2. The article reported on the death of the complainant’s daughter.
3. The complainant said that the article included a photograph of someone other than her daughter.
4. While the publication said that it was within its rights to publish a report on the inquest proceedings, it accepted that the article included a photograph of the wrong person.
Relevant Code provisions
5. Clause 1 (Accuracy)
i) The Press must take care not to publish inaccurate, misleading or distorted information, including pictures.
ii) A significant inaccuracy, misleading statement or distortion once recognised must be corrected, promptly and with due prominence, and – where appropriate – an apology published.
Clause 4 (Intrusion into grief or shock)
In cases involving personal grief or shock, enquiries and approaches must be made with sympathy and discretion and publication handled sensitively. These provisions should not restrict the right to report legal proceedings.
Clause 5 (Reporting Suicide)
When reporting suicide, to prevent simulative acts care should be taken to avoid excessive detail of the method used, while taking into account the media's right to report legal proceedings.
Mediated outcome
6. The complaint was not resolved through direct correspondence between the parties.
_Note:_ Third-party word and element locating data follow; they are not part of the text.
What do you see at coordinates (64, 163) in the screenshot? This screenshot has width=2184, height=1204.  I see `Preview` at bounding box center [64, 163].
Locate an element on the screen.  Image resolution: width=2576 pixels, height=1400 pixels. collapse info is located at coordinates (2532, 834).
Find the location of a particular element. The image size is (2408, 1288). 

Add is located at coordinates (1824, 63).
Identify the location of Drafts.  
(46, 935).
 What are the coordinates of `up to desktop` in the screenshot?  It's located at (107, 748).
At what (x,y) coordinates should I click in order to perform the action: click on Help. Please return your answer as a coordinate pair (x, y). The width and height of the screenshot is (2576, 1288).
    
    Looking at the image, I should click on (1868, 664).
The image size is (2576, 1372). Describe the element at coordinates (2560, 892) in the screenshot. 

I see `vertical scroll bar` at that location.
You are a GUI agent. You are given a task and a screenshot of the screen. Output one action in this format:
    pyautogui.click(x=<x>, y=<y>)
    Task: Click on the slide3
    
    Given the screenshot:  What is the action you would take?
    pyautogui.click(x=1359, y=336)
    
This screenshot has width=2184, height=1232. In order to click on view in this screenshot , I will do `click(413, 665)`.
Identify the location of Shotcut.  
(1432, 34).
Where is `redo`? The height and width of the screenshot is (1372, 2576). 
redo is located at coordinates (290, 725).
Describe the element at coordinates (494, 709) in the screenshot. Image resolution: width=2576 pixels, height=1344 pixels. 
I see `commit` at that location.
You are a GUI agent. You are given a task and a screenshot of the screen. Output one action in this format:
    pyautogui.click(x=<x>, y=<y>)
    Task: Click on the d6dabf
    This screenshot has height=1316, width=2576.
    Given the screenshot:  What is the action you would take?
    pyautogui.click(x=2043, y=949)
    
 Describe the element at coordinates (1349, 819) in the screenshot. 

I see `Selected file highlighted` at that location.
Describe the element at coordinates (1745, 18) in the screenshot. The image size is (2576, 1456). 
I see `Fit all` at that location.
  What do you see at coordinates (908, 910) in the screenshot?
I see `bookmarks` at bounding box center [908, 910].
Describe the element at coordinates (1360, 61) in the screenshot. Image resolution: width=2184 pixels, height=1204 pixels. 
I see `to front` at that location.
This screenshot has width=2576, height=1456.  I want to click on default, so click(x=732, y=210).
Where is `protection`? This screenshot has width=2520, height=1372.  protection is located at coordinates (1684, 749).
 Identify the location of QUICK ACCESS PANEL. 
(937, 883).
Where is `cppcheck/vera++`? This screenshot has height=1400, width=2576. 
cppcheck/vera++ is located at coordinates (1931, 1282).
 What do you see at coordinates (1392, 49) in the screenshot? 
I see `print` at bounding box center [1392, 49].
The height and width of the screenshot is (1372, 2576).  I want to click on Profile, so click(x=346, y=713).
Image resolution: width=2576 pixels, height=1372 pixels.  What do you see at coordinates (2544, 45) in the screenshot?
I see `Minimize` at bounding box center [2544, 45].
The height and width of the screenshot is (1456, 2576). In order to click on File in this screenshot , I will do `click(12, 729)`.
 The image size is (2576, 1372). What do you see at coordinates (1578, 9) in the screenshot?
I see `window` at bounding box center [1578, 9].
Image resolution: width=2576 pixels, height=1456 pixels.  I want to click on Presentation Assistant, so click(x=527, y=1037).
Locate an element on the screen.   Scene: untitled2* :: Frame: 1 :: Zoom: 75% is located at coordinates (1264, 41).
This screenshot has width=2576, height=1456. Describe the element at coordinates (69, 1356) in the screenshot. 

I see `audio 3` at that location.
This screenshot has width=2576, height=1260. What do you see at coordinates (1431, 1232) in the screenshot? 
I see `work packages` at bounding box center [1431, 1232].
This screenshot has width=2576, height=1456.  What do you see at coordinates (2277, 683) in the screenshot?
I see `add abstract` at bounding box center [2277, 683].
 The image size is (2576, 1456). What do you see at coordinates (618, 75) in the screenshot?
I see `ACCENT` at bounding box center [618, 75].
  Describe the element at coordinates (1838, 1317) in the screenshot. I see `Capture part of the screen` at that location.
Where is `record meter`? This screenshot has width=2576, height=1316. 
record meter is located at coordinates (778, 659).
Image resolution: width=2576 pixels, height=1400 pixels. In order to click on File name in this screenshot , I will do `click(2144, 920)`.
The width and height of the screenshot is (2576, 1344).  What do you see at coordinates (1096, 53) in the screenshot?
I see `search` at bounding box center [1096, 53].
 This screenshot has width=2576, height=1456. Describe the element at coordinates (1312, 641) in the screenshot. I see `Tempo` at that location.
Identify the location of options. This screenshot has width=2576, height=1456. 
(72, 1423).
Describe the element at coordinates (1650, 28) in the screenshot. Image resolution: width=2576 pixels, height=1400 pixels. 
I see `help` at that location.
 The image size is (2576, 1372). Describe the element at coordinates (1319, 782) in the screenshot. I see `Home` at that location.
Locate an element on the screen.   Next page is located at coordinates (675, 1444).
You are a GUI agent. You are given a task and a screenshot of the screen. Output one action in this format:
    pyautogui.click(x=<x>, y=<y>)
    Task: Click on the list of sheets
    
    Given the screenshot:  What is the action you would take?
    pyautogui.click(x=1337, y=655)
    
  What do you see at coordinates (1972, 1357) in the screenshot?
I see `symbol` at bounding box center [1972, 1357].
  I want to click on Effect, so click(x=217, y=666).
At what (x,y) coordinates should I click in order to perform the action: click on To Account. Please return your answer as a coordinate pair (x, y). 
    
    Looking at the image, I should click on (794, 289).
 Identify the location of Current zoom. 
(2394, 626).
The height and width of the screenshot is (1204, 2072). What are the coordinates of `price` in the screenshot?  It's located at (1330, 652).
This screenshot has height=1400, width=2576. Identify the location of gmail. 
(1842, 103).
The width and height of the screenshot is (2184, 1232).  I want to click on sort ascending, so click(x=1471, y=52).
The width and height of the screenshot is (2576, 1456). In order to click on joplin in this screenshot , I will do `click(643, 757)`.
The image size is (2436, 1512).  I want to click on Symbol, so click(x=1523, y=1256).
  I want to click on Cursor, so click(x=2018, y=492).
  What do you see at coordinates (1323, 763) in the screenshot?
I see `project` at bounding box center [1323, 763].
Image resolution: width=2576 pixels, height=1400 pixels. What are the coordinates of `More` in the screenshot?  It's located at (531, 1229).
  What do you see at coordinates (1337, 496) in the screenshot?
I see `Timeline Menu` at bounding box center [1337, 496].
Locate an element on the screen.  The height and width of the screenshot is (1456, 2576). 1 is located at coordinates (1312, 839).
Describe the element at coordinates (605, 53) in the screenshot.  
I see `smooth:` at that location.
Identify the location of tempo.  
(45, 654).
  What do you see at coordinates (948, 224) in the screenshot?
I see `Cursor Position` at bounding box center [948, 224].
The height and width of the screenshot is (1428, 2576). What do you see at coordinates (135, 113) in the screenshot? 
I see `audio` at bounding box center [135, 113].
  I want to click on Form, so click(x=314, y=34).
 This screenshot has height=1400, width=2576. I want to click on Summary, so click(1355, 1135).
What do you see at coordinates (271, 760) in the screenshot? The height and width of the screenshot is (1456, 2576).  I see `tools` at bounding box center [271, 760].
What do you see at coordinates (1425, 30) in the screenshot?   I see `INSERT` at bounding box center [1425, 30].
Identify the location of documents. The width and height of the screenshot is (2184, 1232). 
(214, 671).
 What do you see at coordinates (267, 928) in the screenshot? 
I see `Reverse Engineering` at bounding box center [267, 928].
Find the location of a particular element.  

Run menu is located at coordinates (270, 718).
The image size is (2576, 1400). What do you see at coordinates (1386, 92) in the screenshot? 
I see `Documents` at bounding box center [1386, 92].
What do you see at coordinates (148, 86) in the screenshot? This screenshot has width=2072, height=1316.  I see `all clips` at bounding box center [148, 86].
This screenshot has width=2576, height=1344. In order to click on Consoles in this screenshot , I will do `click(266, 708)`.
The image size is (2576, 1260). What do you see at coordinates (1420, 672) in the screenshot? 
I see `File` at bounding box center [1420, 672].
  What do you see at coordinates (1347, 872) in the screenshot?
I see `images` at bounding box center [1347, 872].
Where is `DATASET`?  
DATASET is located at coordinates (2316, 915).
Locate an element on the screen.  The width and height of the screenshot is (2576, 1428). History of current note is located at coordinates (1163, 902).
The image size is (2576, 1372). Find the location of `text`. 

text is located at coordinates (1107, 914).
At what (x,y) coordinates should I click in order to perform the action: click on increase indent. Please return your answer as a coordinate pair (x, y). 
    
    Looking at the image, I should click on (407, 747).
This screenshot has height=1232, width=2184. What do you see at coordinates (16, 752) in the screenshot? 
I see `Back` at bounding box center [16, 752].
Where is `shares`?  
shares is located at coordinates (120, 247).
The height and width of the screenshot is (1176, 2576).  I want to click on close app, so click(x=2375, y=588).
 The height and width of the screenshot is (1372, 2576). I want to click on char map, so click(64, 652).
IPSO therefore began an investigation into the matter.
7. Following further correspondence, the publication offered to remove the article from its website; make efforts to contact third party websites that had republished the articles to have these removed; remove the photograph from its internal database; write the complainant a letter of apology; and agreed not to republish the article.
8. The complainant said that this would resolve the matter to her satisfaction.
9. As the complaint was successfully mediated, the Complaints Committee did not make a determination as to whether there had been any breach of the Code.